Я позвонил Пикету: его секретарь, после согласования с ним, соединила нас.
– Я вижу, что вы получили мое извещение, мистер Геллер. Надеюсь, оно вас удовлетворило.
– Лучшее послание, которое я когда-либо получал. Но почему? Я не сделал того, для чего меня нанял ваш клиент. Человека, которого он послал меня защищать как вам известно, с нами больше нет.
– Правильно. И поэтому вы и не получили обещанных десяти тысяч долларов. Но мой клиент счел, что свои обязанности вы в тех обстоятельствах выполнили наилучшим образом, и считает, что оказанные услуги должны быть оплачены.
– Поблагодарите вашего клиента от моего имени.
– Поблагодарю. И мы извиняемся за то, что вышла задержка с доставкой вам этого послания.

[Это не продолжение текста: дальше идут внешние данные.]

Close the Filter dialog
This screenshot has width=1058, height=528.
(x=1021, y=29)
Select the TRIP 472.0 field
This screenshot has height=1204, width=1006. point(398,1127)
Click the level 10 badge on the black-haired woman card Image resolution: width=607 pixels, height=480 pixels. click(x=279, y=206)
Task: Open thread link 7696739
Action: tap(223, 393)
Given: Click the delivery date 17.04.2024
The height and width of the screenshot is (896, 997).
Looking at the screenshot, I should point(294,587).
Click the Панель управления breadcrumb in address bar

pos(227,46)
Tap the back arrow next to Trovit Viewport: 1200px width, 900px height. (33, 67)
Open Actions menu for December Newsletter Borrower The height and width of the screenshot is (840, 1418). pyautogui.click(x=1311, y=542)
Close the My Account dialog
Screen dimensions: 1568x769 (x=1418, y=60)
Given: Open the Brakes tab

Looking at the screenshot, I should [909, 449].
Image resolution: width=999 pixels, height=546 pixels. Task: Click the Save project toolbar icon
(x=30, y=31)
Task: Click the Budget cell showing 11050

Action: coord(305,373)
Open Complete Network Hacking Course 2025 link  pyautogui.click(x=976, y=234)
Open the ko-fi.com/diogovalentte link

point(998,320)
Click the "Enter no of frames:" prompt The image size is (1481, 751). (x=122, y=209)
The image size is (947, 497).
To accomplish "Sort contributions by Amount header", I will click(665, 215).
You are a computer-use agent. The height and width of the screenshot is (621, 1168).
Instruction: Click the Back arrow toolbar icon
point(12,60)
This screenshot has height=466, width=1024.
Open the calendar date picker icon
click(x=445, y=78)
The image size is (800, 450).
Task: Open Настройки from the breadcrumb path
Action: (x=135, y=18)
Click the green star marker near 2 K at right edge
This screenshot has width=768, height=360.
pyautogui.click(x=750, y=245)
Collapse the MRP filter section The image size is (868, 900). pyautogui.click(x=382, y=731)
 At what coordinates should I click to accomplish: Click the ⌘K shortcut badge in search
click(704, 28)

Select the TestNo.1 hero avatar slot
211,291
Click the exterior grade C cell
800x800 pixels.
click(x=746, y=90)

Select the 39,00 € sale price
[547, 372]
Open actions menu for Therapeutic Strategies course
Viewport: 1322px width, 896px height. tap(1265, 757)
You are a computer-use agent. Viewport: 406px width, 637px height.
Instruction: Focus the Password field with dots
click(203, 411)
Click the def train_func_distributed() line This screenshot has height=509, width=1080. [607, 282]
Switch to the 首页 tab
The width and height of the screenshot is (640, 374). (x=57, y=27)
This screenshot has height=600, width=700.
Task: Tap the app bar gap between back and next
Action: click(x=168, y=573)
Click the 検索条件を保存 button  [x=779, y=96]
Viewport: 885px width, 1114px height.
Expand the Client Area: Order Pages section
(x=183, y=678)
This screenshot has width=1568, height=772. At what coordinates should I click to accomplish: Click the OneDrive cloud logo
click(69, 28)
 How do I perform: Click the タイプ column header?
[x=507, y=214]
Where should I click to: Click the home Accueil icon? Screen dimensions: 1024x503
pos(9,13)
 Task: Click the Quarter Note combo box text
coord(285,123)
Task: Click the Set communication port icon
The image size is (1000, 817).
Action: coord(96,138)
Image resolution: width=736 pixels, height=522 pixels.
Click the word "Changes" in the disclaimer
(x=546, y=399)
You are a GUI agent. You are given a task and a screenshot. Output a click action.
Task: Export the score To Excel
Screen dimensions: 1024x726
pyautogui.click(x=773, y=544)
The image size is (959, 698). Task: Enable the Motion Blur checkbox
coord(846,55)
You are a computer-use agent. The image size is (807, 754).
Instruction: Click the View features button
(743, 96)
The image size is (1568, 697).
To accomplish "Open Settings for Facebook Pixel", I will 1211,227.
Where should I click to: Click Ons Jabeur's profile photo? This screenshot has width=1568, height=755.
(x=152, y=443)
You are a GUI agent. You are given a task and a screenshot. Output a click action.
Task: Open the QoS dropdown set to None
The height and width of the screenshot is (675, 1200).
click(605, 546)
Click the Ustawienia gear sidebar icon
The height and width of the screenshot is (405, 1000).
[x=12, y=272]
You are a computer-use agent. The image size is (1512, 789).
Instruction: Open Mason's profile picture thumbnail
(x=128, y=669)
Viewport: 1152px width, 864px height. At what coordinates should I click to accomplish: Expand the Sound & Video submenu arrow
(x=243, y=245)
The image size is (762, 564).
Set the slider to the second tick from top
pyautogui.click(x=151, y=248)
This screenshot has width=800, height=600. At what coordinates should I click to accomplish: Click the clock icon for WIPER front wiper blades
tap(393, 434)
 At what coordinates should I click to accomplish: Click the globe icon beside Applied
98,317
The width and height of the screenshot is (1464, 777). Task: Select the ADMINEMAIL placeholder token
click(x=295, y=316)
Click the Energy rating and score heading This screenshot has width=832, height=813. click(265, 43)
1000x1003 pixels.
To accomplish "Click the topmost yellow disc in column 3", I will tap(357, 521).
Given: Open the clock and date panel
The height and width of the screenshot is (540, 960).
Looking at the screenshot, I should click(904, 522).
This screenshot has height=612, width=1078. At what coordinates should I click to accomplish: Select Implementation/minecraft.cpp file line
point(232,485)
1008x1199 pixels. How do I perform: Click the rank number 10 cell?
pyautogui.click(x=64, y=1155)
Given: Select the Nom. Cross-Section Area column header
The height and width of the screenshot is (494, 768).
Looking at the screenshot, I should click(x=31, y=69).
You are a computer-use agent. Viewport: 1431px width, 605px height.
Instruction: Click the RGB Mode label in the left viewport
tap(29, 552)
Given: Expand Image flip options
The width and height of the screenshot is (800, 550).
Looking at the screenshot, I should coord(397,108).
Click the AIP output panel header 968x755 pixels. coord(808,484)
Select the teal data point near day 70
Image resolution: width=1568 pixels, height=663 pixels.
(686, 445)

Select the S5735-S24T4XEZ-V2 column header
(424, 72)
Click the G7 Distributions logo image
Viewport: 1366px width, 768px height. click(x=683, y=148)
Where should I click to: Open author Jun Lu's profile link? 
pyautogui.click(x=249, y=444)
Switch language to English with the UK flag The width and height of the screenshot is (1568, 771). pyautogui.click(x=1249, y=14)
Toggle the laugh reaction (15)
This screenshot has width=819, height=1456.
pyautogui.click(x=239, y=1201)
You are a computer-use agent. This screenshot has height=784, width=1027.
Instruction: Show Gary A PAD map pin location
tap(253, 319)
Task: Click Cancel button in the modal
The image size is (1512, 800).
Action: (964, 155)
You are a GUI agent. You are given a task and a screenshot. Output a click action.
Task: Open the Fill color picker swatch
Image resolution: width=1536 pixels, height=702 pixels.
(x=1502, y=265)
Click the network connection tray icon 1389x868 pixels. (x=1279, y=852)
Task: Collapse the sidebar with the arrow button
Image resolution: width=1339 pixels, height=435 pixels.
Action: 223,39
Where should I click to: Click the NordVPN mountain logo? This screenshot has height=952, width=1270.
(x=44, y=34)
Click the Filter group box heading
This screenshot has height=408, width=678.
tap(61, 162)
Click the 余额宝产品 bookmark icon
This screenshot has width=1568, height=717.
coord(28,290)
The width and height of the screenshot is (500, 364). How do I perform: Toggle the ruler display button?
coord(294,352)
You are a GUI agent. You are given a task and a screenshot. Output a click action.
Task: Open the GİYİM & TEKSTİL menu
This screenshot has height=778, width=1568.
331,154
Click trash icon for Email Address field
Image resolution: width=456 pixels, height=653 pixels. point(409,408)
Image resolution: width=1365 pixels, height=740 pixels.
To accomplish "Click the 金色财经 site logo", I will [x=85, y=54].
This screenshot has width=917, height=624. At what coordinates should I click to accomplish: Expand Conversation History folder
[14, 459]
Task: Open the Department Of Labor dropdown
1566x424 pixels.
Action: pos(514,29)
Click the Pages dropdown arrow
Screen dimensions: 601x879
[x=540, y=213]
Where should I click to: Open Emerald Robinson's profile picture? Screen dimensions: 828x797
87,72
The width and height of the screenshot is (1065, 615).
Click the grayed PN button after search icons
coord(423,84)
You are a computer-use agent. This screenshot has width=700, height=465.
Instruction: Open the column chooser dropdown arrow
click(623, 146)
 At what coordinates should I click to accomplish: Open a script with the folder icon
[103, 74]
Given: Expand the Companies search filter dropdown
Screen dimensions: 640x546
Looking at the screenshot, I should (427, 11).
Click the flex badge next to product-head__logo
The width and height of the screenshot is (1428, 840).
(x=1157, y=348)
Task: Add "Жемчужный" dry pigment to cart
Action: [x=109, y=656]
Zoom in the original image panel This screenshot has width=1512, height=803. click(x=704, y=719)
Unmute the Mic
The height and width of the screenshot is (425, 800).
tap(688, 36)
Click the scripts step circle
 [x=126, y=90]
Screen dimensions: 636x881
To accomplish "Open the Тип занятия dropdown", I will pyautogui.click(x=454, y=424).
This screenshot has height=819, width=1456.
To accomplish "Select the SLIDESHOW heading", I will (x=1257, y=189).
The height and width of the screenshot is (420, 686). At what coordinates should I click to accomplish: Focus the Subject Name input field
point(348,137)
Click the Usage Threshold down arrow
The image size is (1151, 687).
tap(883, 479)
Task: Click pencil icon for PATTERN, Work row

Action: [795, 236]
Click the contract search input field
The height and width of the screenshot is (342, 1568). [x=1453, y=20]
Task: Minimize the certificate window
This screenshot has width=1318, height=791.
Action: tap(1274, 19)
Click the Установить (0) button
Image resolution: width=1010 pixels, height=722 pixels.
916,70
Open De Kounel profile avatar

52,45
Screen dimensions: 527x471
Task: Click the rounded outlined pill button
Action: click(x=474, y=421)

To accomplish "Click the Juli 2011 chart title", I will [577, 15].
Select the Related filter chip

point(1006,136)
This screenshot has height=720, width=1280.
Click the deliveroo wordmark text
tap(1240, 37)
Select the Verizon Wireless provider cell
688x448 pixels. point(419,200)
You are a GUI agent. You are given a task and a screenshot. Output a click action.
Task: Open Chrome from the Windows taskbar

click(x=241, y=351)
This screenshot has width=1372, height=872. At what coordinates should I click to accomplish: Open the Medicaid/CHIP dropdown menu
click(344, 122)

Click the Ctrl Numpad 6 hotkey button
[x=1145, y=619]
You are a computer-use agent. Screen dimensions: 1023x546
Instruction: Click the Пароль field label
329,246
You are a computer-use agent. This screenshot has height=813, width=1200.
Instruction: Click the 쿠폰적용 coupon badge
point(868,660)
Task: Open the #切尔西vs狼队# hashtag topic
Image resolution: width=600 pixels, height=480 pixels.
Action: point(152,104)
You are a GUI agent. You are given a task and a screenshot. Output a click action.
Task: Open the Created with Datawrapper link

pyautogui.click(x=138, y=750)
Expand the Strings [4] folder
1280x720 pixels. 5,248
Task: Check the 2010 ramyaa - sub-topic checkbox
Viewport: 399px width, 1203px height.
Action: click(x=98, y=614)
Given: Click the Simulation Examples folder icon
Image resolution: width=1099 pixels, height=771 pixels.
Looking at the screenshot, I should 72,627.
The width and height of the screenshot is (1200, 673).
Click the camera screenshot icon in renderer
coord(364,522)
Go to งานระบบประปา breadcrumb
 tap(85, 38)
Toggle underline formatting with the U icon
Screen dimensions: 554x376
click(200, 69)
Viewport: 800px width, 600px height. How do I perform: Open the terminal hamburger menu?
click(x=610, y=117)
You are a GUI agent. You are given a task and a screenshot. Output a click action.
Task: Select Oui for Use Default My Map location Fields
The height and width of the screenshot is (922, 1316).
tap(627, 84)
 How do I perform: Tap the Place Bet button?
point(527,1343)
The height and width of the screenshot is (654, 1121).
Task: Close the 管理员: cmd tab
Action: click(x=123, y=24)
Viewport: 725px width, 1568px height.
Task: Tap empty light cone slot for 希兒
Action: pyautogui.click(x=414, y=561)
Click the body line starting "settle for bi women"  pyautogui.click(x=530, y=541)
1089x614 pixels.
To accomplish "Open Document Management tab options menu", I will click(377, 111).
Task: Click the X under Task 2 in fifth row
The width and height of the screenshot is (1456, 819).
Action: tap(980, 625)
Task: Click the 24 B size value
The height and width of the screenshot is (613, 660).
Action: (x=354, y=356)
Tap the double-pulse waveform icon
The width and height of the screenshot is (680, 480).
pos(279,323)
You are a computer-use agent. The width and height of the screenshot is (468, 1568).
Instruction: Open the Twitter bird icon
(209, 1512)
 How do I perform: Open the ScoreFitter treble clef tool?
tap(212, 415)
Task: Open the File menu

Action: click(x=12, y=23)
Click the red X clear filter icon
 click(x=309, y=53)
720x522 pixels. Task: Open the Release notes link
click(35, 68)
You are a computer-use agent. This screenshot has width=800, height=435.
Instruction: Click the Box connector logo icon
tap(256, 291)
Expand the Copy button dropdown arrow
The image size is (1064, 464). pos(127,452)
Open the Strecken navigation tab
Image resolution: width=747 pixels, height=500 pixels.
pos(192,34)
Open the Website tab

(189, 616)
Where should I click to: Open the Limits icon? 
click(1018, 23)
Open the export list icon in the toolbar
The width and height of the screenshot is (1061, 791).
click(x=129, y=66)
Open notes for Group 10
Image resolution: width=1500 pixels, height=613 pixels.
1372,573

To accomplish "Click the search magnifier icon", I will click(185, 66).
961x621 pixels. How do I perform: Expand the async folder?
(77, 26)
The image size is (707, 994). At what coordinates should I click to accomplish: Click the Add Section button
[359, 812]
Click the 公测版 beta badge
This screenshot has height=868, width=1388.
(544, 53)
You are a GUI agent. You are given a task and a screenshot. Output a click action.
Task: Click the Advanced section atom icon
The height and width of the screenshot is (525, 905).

Дела моего клиента уже не решаются так быстро, как это делалось до его заключения.
– Понимаю. Благодарю, мистер Пикет.
– Рад за вас.
Я поднялся из-за стола, свернул тысячу и сунул в карман; жаль, что у меня нет счета в банке Дэйвса.
Банк Дэйвса находился на углу Ла-Саль и Эйдэмса, в тени здания Управления торговли, и был таким же помпезным, как и сам генерал: массивное сооружение из серого камня с каменными львиными головами на каждой из восьми разрезавших его фасад колонн высотой в три этажа. Маленькие львы, как фантастические фигурки на полках, притаились наверху. Через всю длину здания проходил коридор, выходивший на Вэлл-стрит, состоящую из сплошной череды магазинов, а банк помещался на втором этаже. Контора Дэйвса была на третьем. Прямо у входа с улицы по одной стороне было несколько лифтов, и мой дядя (одетый в серый костюм стоимостью годового жалованья среднего служащего) прохаживался между ними, всем мешая.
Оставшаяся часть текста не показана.